Alan Page, director of quality for unity services, gave a keynote on tangible truths about technical testing at the Spring Online Testing Conference 2017. InfoQ is covering the conference with Q&As, summaries and articles.

The initiative to organize an online testing conference started in 2016; the 2017 spring edition is the second event which took place on June 13 and 14:

OnlineTestConf is an initiative to bring all the advantages of attending professional QA related conferences: personal learning, networking etc. without the shortcomings of scheduling, expenses and travel. Attendance at OnlineTestConf is free and meant for anyone who sees themselves involved in testing and the testing community.

InfoQ interviewed Alan Page after his talk about technical testing.

InfoQ: What is technical testing?

Alan Page: This is one of those, "ask 10 people, get 11 different answers" questions. To me, technical testing merely means to successfully apply techniques of the testing craft during the process of testing. Of course, this means using tools, but also can include other test design approaches like model-based testing, or customer usage analysis.

InfoQ: Why should testers be more technical? What’s the benefit for the organization, and for them?

Page: Simply put, testers who can use more techniques are / will become more valuable members of their teams. The most valuable testers I’ve worked with create tools or processes (e.g. load testing tools, or code review guidelines) that increase both the quality and productivity of their teams.

Knowledge work in general isn’t a field for people who only want deep specialization in one thing. Testers especially, over all other contributors to a software engineering team, need to know a lot about a little, and a little about a lot - i.e. be specializing generalists in software testing and quality.

InfoQ: What can organizations do if they want their testers to become more technical?
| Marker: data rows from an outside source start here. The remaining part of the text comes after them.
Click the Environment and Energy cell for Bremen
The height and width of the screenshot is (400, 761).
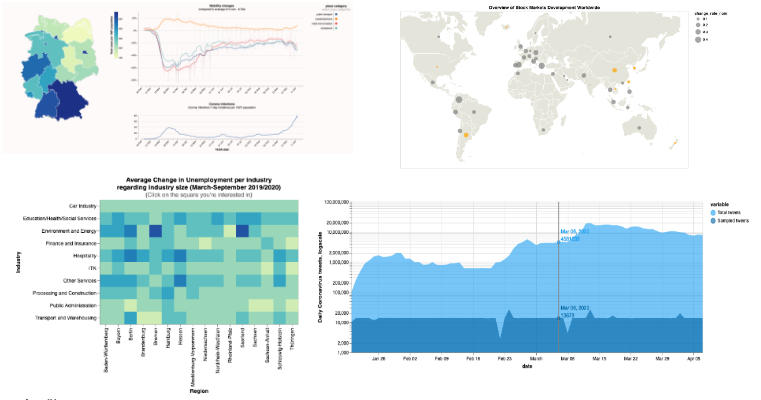pyautogui.click(x=155, y=231)
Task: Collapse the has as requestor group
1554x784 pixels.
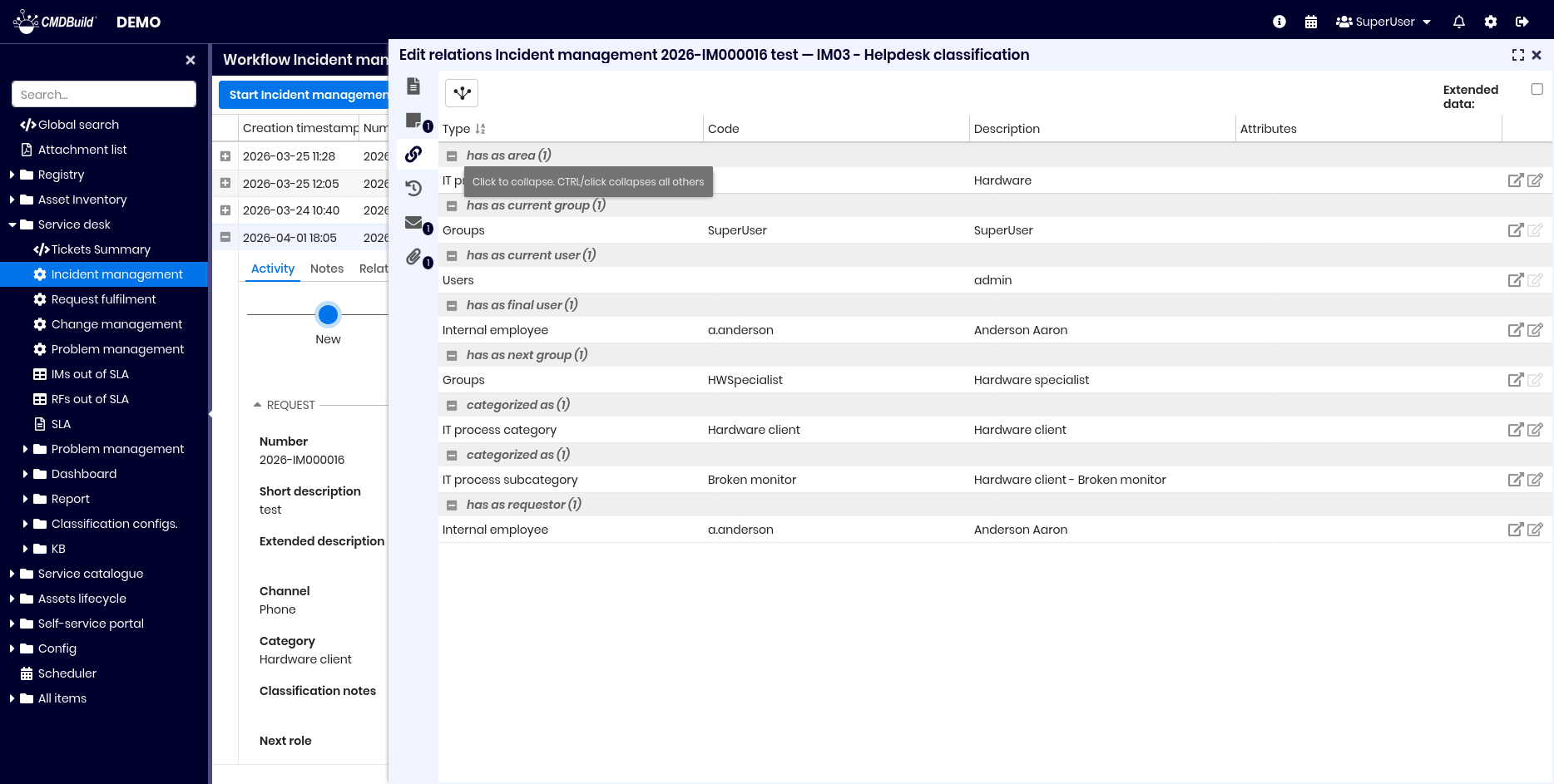Action: coord(452,505)
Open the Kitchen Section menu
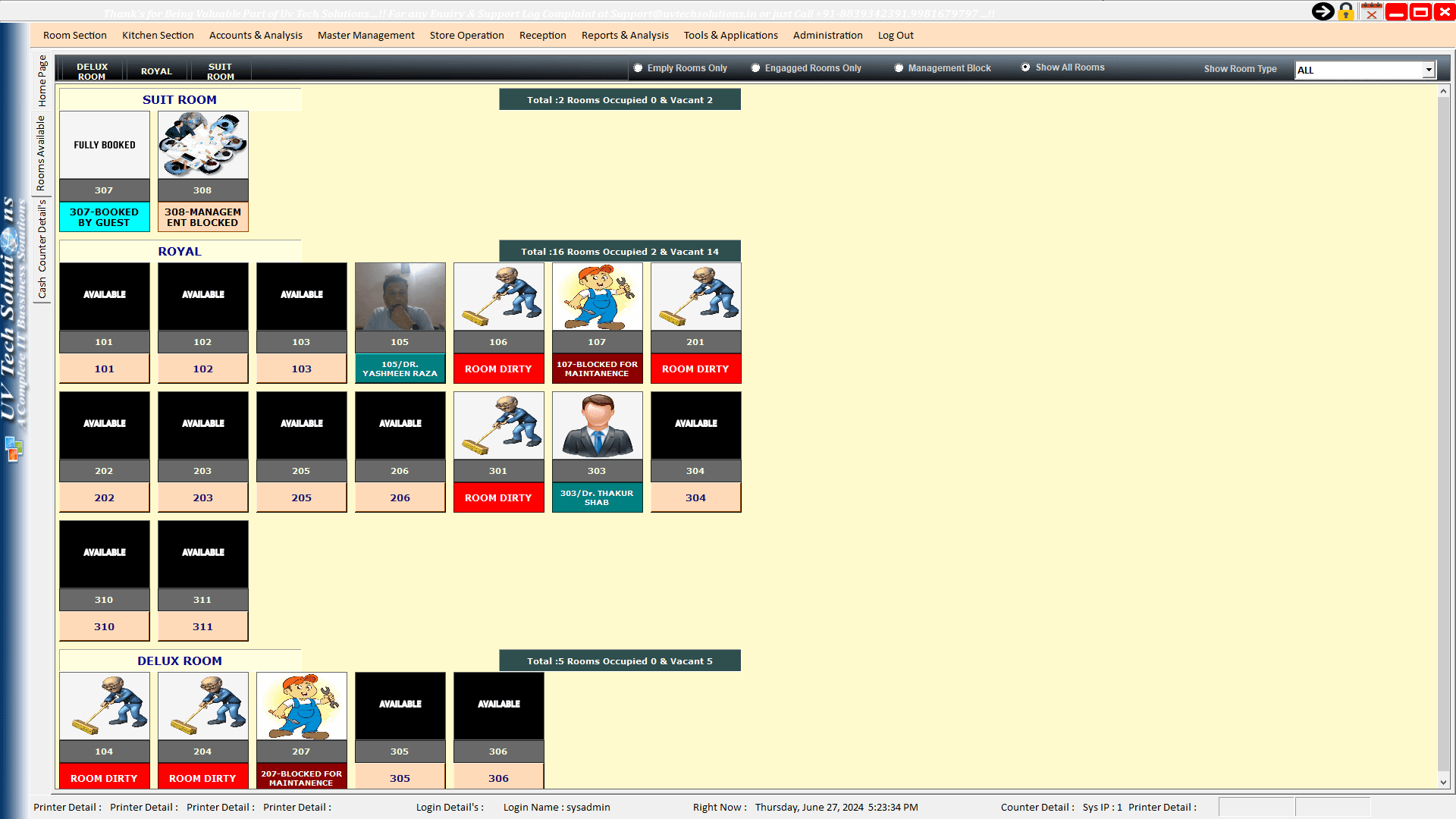1456x819 pixels. point(158,35)
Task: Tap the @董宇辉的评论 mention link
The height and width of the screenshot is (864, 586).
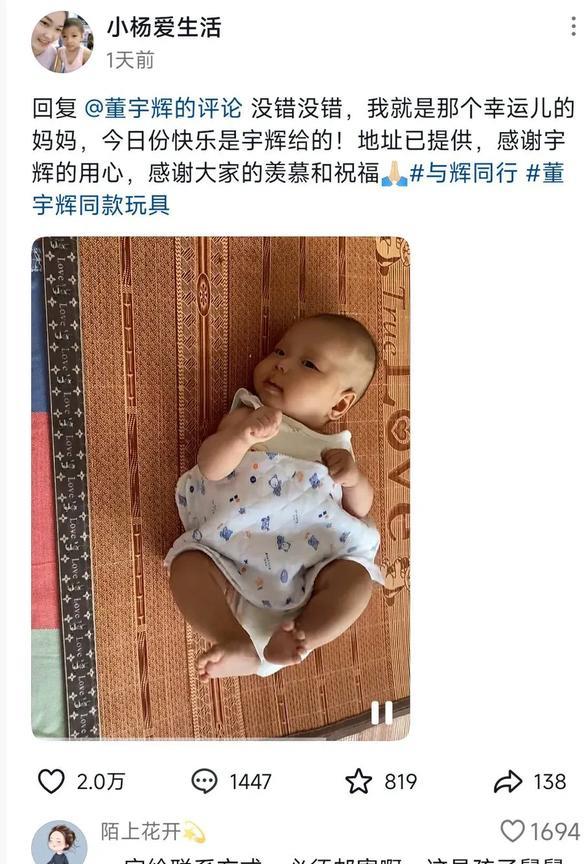Action: [163, 108]
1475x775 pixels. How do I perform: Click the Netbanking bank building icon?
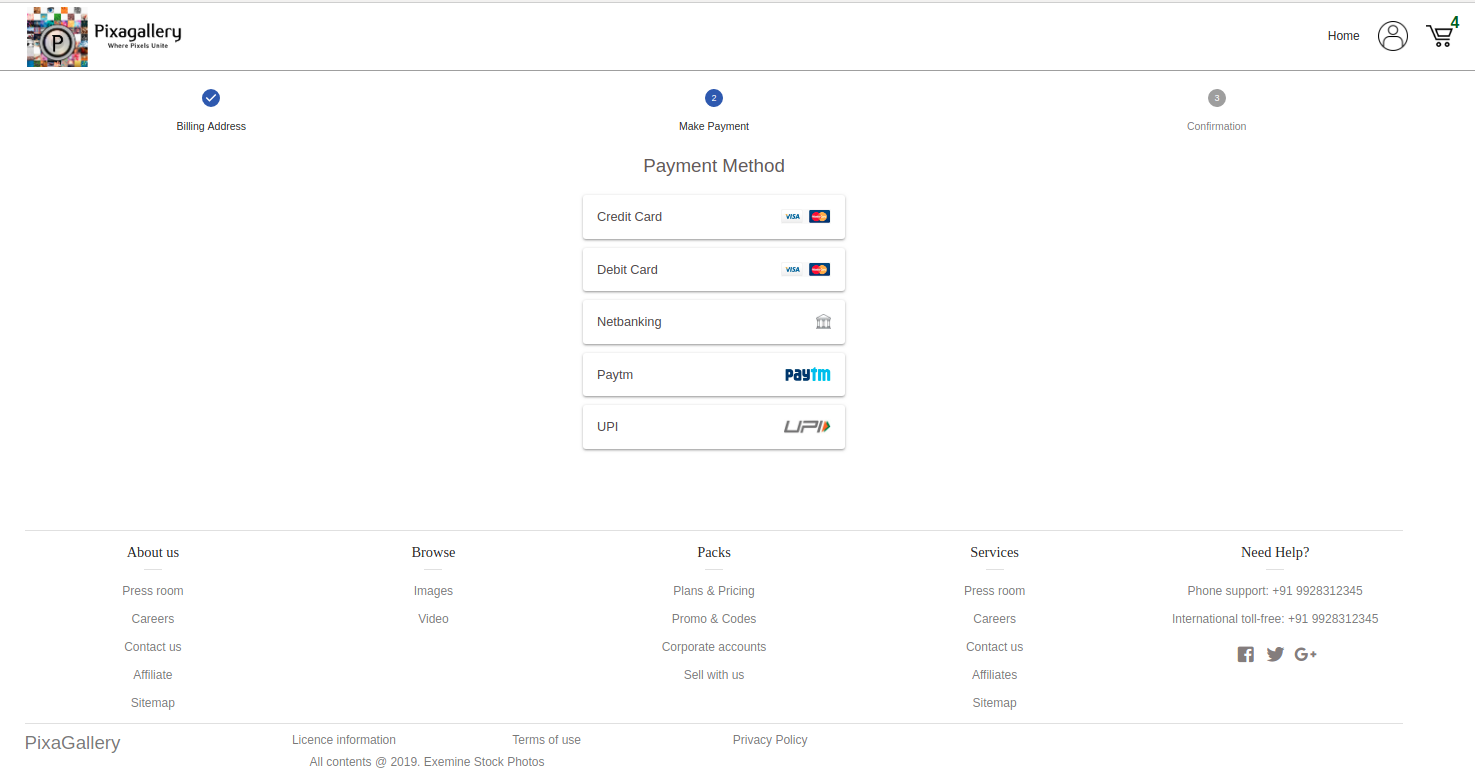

Page: Encourage and support both learning and mistakes. Create an environment where experiments are encouraged, and where learning and retrospective on all efforts is encouraged and rewarded. Create a framework or process so employees know what’s expected, and then get out of their way, and let them learn and innovate.

InfoQ: Which tools and techniques do you recommend?

Page: The list is endless. In general though, I think I can narrow it down to these three categories.

  1. Learn something about code. You don’t need to be a super-coder, but you should have an idea of how it works (and doesn’t work). The value in being able to write a few scripts or read simple functions alone is immense.
  2. Know how to manipulate and parse text files. This includes knowing tools like grep (or in some cases excel), and in knowing how to use a text editor to manipulate and analyze files. For example, your web server may generate a gig or more of data logs during a day - or even in an hour. At a minimum, you could write a quick script to pull the strings with the word "error" and post them to a web site or email address - or look for specific sequences of actions leading to an error condition. The alternative of looking for error strings within a massive log file is an exercise in futility (and eye strain).
  3. Know how to use the most important analysis tools for your application platform. If you are building a desktop app for windows, install the sysinternals suite and learn how to use tools like procmon to figure out what your application is doing. If you’re working on a web app, learn how to use fiddler or the F12 debugger to understand what’s happening. You don’t need to be a wizard, but you do need to be able to understand what’s happening beyond the user interface.

Find out what tools your developers use and look for tutorials online. Use twitter or sites like ministryoftesting.com to find other testers working on applications similar to yours, and ask what tools they use. Good testing is a role that requires constant learning and one that benefits those who seek to discover what they don’t know they don’t know.

InfoQ: What can testers do to become more technical?

Page: Always be learning, and always be experimenting with different tools. Learn how (and when) to apply these tools to make your testing (and your team) more efficient.